WHAT IS EXPECTED = Where does the word "This" occur in the data below? Copy each line that holds it.

[Saved data entries]

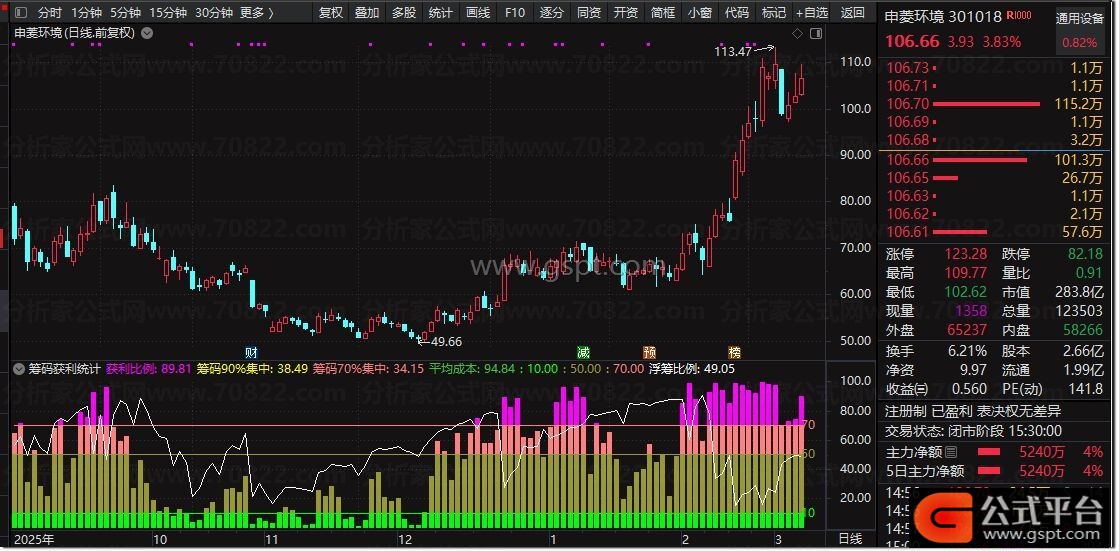Click the 榜 ranking marker on the chart

point(735,352)
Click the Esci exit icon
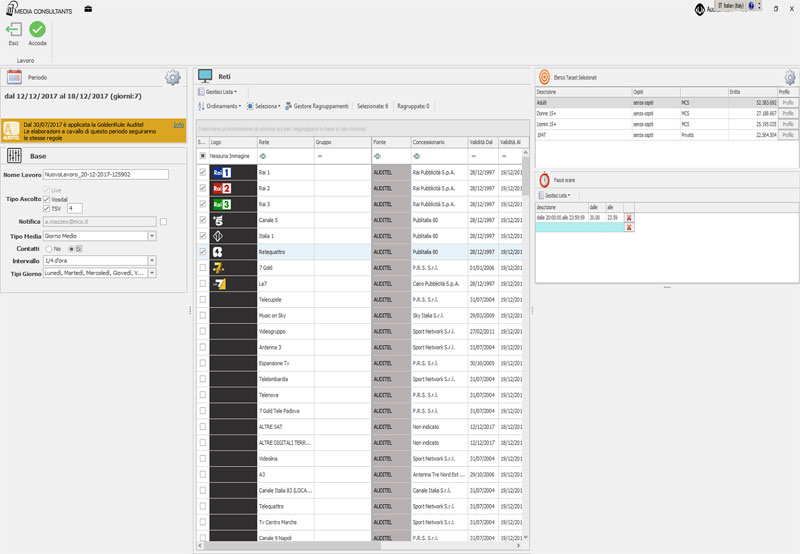The width and height of the screenshot is (800, 554). click(x=14, y=31)
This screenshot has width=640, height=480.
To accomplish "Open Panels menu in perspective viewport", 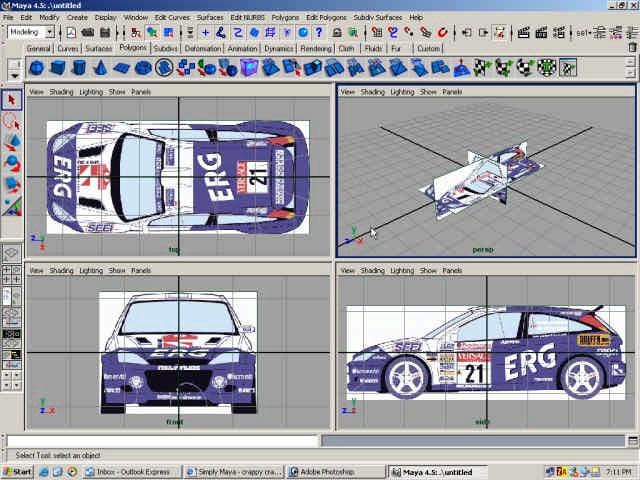I will click(x=452, y=91).
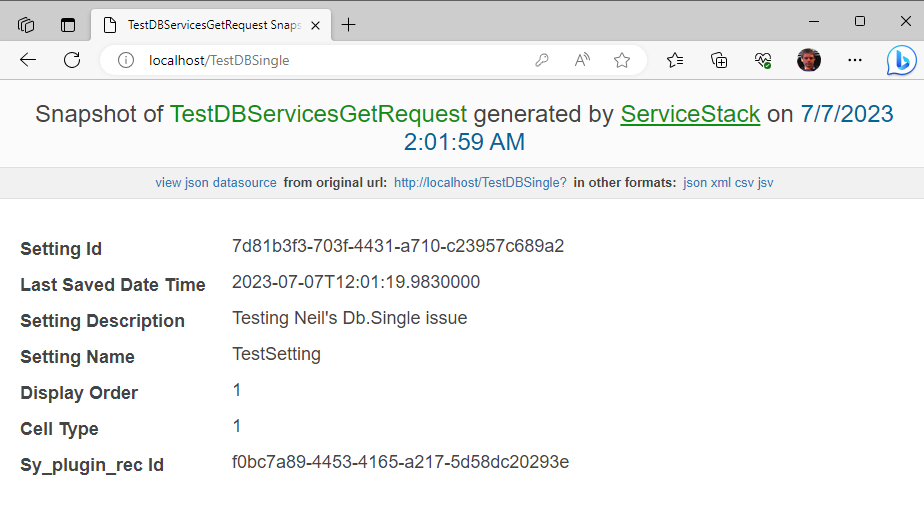The width and height of the screenshot is (924, 506).
Task: Open Browser essentials heart icon
Action: [x=763, y=60]
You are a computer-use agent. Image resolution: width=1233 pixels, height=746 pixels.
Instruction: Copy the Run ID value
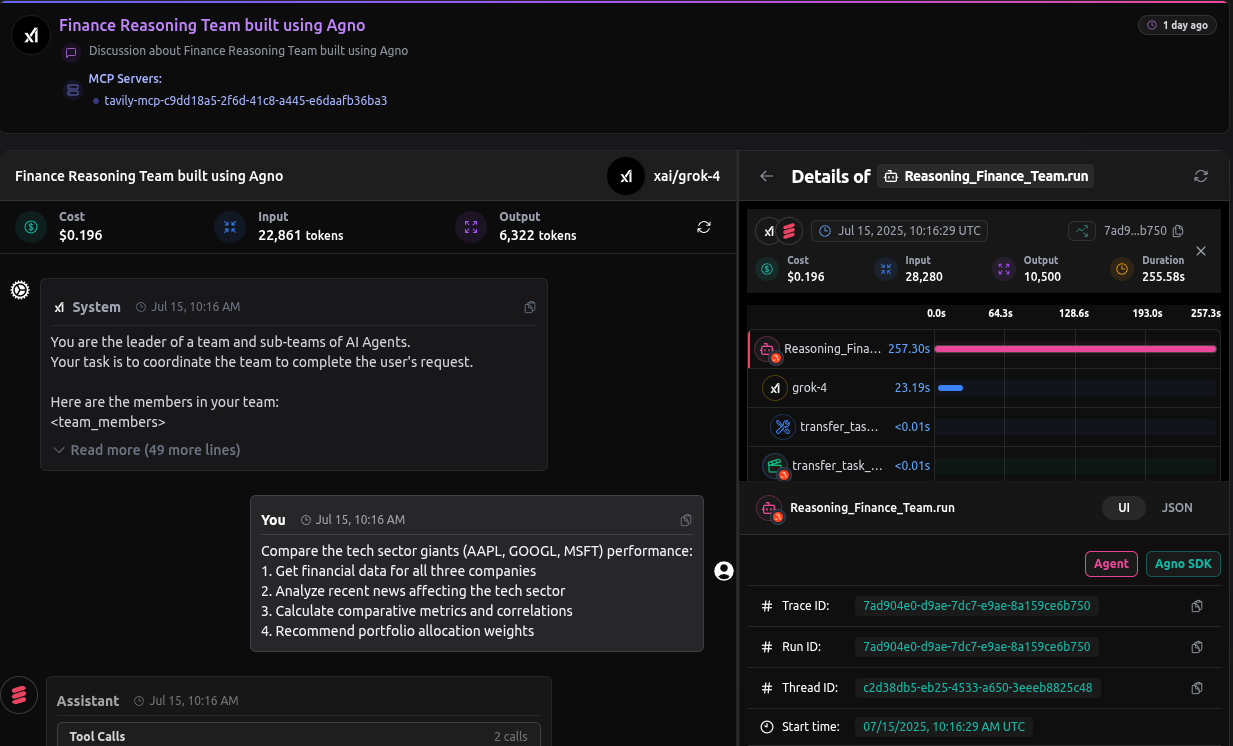pos(1197,647)
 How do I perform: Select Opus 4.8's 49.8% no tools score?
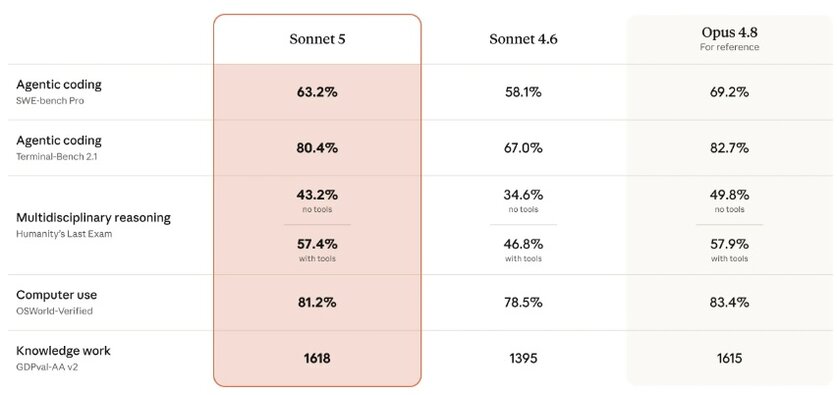[729, 194]
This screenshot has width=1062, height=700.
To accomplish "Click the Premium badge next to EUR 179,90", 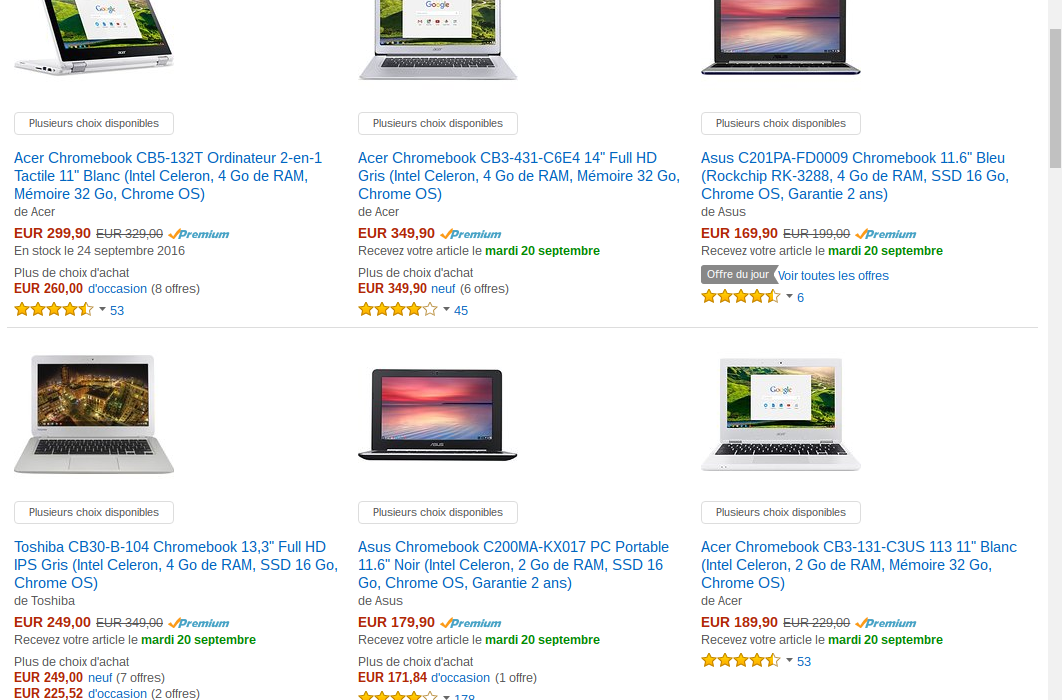I will tap(471, 623).
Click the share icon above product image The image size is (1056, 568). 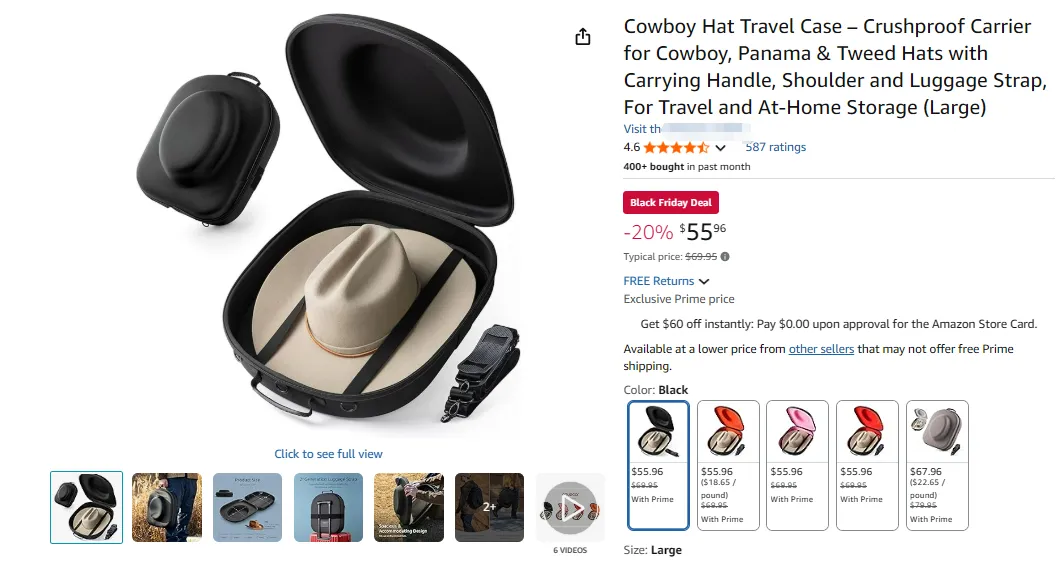click(x=583, y=37)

SOLUTION TO THE EXERCISE =
This screenshot has width=640, height=480.
This screenshot has width=1062, height=700.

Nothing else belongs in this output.